What is required: Search the data below for the word "todas" and report how many lines contain it. Nothing but the number is needed.

########

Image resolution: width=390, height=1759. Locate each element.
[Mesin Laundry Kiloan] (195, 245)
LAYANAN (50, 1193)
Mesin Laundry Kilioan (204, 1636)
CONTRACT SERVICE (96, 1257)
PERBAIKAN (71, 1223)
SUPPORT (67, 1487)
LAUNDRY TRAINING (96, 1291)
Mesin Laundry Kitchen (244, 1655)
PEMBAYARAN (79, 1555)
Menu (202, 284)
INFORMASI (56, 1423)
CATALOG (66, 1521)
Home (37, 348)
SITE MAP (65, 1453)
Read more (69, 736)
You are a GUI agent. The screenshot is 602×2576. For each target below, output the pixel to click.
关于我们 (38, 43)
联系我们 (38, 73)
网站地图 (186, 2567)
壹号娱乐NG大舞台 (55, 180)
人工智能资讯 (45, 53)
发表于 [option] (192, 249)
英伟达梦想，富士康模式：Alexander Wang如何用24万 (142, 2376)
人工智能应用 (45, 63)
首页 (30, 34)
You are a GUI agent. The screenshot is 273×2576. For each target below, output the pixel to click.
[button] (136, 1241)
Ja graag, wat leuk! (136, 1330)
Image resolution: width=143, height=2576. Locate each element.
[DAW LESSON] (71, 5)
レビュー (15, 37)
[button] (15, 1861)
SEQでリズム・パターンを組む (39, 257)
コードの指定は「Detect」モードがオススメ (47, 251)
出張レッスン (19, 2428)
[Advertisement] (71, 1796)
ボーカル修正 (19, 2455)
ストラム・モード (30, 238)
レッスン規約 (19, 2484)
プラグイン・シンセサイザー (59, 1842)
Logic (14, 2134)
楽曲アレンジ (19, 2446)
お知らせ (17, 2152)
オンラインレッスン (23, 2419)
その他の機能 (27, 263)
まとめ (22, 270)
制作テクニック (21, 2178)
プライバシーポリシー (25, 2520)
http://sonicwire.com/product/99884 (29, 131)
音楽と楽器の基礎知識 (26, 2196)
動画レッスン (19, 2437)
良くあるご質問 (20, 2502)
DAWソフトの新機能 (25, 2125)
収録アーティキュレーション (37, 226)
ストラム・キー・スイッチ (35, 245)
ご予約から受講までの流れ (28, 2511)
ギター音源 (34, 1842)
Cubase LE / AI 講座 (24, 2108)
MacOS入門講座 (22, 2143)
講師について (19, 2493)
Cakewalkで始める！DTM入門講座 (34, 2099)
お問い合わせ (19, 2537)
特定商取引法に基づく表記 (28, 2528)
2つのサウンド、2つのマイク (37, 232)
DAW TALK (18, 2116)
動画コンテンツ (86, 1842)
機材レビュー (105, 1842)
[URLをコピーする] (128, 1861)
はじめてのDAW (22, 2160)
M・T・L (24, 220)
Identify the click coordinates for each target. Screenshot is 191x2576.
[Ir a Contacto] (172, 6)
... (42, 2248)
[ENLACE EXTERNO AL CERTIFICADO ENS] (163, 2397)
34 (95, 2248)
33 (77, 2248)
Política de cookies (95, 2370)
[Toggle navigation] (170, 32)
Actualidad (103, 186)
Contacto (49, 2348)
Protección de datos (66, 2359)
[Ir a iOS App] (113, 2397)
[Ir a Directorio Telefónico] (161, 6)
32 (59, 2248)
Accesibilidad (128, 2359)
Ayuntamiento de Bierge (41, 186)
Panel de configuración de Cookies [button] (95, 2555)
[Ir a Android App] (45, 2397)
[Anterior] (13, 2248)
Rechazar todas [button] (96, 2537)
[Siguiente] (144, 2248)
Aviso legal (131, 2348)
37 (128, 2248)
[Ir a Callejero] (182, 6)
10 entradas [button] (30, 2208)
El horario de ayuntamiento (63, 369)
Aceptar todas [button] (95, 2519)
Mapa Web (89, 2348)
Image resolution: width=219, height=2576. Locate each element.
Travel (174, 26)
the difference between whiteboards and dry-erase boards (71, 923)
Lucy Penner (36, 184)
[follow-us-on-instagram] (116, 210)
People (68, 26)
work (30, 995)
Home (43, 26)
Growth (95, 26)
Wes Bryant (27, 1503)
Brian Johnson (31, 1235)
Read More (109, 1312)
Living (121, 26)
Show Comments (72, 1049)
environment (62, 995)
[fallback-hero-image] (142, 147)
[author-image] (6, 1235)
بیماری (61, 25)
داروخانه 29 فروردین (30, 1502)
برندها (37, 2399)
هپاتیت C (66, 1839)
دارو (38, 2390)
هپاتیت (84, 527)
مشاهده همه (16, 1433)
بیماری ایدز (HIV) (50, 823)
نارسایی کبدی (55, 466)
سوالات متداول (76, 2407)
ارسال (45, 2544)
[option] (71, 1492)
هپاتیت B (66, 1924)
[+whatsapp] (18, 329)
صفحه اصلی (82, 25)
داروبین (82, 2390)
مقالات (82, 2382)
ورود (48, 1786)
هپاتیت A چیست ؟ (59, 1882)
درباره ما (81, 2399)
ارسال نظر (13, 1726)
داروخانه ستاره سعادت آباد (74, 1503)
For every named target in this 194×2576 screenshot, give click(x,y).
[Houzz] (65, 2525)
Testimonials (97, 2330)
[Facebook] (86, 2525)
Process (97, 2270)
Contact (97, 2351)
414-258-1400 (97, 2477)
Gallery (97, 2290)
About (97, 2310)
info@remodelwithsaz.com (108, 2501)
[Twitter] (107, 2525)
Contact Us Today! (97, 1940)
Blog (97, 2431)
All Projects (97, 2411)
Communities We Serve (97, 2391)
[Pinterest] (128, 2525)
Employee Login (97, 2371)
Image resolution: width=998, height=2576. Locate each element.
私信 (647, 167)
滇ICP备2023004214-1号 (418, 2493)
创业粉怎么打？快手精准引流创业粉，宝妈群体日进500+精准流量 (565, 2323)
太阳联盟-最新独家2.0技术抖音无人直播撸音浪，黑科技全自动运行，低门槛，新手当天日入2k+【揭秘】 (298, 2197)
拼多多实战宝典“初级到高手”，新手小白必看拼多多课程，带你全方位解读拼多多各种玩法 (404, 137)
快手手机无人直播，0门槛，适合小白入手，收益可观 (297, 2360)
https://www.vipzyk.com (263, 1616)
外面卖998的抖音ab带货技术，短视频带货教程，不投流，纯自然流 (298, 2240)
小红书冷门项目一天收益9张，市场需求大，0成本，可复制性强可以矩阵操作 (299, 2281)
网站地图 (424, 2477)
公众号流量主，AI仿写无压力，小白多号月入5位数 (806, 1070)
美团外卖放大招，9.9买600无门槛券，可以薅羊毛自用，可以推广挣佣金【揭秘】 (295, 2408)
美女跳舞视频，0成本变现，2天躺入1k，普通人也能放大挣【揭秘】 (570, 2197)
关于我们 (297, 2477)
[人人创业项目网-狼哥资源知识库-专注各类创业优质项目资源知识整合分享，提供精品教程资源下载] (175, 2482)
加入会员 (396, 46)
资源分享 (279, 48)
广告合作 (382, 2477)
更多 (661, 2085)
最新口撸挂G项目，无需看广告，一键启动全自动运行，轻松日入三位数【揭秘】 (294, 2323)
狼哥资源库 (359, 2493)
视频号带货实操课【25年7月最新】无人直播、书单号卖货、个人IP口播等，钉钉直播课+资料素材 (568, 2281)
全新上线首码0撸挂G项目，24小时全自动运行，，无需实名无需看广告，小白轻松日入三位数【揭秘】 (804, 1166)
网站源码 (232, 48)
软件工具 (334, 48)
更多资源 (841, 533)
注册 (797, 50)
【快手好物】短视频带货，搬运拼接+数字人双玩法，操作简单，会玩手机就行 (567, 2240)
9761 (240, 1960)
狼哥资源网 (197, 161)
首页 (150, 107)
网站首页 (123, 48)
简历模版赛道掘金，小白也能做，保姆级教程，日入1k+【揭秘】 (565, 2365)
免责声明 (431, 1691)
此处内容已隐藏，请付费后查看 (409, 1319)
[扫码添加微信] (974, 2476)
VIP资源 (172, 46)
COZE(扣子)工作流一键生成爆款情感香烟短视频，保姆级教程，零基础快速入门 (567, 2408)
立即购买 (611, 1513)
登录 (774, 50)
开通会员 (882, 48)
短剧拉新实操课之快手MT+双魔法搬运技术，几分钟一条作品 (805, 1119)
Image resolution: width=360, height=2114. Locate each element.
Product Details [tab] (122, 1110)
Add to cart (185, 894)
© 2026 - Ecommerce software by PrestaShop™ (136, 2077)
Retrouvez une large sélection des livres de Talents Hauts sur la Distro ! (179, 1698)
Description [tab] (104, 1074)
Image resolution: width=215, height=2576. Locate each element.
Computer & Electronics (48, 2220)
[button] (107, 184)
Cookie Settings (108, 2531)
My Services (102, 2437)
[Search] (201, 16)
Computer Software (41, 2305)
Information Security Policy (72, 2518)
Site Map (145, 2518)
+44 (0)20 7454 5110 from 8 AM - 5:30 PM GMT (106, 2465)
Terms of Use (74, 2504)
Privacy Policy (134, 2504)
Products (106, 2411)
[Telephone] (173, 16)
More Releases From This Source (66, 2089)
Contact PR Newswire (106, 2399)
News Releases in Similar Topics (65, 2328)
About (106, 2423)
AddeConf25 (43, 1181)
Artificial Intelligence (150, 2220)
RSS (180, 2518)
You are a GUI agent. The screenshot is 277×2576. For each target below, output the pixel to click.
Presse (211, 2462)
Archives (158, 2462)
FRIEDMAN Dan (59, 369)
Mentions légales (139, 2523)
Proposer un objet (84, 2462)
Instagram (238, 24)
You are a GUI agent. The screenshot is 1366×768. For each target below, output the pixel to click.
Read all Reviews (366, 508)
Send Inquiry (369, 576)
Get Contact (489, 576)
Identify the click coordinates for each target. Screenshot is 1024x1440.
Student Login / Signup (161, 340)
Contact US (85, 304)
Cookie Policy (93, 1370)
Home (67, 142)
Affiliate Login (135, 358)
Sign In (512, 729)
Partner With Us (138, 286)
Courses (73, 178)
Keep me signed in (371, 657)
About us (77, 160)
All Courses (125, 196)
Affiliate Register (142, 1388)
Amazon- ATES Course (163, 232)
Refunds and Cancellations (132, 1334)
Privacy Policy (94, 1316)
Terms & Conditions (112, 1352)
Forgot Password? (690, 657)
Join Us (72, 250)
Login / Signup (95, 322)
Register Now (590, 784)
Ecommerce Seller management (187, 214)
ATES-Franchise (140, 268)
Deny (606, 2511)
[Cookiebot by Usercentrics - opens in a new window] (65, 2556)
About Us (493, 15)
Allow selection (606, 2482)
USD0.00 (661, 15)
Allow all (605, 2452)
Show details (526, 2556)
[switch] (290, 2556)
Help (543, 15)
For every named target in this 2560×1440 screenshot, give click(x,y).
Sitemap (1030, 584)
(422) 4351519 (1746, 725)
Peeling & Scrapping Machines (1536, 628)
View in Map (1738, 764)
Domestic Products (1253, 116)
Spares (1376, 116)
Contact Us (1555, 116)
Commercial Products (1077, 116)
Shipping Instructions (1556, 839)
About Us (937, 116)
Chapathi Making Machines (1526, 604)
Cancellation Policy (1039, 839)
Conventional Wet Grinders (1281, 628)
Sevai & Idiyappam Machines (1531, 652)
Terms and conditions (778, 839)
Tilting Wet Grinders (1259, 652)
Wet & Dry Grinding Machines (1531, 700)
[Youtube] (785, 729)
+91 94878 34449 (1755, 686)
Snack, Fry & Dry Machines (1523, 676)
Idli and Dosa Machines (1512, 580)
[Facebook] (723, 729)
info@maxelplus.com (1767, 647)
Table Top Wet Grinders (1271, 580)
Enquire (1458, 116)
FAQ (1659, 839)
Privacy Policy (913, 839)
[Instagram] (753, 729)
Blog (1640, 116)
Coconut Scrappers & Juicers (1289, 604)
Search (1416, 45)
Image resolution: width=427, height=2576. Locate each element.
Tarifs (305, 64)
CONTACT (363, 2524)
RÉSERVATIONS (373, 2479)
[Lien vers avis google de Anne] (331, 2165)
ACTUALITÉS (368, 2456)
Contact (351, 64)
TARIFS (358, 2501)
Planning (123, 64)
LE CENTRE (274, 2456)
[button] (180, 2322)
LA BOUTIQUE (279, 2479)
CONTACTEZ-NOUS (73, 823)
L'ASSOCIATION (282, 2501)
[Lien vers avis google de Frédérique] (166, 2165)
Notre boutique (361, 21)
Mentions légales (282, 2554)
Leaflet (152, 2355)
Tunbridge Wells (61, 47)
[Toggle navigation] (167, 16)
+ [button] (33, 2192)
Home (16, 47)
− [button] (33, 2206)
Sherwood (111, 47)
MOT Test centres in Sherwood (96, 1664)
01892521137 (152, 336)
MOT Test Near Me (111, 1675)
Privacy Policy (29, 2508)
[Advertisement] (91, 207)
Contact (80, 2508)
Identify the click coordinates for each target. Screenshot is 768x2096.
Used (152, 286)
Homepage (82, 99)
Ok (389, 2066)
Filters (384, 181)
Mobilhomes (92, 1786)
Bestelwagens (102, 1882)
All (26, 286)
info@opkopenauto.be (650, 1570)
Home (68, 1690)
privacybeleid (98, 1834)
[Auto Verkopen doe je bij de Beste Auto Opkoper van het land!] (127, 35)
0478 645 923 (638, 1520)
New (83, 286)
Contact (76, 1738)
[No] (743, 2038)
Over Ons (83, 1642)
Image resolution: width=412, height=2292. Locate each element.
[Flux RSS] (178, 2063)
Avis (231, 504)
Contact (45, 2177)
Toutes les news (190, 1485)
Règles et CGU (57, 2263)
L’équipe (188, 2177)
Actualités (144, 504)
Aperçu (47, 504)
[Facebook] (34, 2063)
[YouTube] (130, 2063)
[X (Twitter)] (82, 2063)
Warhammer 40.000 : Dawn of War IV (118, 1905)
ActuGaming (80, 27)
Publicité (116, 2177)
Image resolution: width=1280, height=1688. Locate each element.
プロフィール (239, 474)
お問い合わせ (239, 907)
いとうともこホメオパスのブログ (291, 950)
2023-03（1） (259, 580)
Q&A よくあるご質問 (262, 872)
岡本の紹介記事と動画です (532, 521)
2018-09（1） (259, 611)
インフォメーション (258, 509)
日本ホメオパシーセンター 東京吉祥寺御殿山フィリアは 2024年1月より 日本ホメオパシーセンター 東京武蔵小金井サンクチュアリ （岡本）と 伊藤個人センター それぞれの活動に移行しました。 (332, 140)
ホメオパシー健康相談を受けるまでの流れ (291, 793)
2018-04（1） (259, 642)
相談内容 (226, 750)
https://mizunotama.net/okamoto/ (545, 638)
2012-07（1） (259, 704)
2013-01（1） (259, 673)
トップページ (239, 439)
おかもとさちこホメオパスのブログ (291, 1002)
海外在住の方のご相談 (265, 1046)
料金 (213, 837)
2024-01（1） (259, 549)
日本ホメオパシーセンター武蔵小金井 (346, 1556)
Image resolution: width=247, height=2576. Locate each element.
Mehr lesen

########

Response to the exercise: 2